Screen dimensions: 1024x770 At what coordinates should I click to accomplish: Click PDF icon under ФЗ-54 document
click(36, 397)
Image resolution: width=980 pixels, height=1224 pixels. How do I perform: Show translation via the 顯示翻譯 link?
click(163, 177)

...

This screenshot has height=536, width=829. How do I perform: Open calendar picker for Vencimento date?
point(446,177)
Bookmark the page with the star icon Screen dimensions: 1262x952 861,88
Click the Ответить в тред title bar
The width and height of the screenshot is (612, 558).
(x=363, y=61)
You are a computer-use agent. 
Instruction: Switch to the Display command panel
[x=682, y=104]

* EXERCISE
Set down precisely the lines above between the line holding "This screenshot has" and the line holding "Click the Ответить в тред title bar", inclusive, and nothing beyond them.

* ANSWER TO THIS TASK
This screenshot has height=536, width=829. How do I perform: Open calendar picker for Vencimento date?
point(446,177)
Bookmark the page with the star icon Screen dimensions: 1262x952 861,88
Click the Ответить в тред title bar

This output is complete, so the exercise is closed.